Like the Grantor Trust, the term Nongrantor Trust is a tax term. It has little to do with the trust itself or who receives income or assets, and everything to do with the tax liability of the trust. A Nongrantor Trust is a trust that is not taxed to the grantor (the person that creates and donates assets to the trust). Again, this is an income tax concept only — not a gift tax or estate tax concept. In this type of trust, the grantor is not treated as the owner of any portion of the trust.
The term Nongrantor Trust, therefore, is essentially used to describe a trust in which the donor of the assets gives up control, including their right to amend, revoke or terminate the trust.

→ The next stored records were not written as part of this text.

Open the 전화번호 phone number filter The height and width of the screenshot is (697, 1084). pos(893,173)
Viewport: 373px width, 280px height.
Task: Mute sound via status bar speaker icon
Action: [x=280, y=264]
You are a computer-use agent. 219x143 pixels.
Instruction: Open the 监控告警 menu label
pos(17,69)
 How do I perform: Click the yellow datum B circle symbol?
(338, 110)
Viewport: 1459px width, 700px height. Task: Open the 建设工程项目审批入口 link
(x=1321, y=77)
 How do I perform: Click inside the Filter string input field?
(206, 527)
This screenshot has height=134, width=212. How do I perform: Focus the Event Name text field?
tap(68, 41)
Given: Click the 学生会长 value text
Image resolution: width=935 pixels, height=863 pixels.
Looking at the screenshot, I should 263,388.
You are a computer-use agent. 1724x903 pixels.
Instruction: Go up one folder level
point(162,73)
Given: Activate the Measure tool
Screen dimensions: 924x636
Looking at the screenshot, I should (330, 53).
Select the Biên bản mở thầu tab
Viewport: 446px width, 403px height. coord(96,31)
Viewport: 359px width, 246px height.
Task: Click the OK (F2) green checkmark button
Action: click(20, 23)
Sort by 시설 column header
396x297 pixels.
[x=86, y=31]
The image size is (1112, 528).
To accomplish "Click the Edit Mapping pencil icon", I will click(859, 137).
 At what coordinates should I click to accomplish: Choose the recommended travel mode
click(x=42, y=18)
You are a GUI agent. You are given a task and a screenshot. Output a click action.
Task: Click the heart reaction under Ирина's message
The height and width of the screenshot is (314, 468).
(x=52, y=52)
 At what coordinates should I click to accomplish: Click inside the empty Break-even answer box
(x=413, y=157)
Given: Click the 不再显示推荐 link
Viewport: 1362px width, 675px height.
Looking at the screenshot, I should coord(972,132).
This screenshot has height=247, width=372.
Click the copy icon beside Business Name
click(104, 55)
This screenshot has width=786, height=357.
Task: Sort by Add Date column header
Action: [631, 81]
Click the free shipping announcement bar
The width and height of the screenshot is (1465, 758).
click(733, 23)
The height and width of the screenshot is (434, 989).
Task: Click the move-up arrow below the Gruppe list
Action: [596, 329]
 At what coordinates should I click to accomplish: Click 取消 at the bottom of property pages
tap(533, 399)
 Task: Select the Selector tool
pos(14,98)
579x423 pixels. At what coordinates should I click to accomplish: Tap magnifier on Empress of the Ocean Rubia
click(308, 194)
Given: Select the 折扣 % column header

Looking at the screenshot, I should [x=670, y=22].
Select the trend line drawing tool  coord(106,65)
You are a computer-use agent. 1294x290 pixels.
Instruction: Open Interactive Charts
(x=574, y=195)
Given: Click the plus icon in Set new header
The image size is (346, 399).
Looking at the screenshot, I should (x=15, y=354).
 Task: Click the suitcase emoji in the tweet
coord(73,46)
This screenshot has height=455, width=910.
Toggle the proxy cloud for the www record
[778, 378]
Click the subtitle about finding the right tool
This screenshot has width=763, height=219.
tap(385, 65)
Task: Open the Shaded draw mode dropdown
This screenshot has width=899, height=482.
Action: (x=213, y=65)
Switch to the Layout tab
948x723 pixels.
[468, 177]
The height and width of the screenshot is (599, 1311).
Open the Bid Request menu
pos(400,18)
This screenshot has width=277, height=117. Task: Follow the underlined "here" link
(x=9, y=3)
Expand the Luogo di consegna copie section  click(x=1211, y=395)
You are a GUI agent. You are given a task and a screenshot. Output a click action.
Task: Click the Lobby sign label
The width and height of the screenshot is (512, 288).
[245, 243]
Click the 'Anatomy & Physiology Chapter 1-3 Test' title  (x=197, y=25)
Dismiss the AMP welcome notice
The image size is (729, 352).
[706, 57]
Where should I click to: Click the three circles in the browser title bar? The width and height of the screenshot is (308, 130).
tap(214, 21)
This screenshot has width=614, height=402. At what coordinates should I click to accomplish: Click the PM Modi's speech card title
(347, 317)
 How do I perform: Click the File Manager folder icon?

In this type of trust, the donor is not a beneficiary or a trustee.
Any trust that is established as a Nongrantor trust is a taxable entity. The assets the grantor puts in the trust are then owned by the trust, and therefore the trust assumes responsibility for any income derived from those assets.
Because it is an income tax concept, a Nongrantor Trust includes both ordinary income and capital gains. As is the case with the Grantor Trust, Nongrantor Trust status could apply to one type of income but not the other — it’s not an all-or-nothing proposition.
It’s important to understand that Nongrantor Trust status can be triggered if any single portion of the trust triggers its rules.
It only takes one provision to cause grantor trust status, but it takes all of them to avoid it,"
For more information on the rules and implications of Nongrantor Trusts, watch this recorded course on the topic, where I go more in depth on the subject.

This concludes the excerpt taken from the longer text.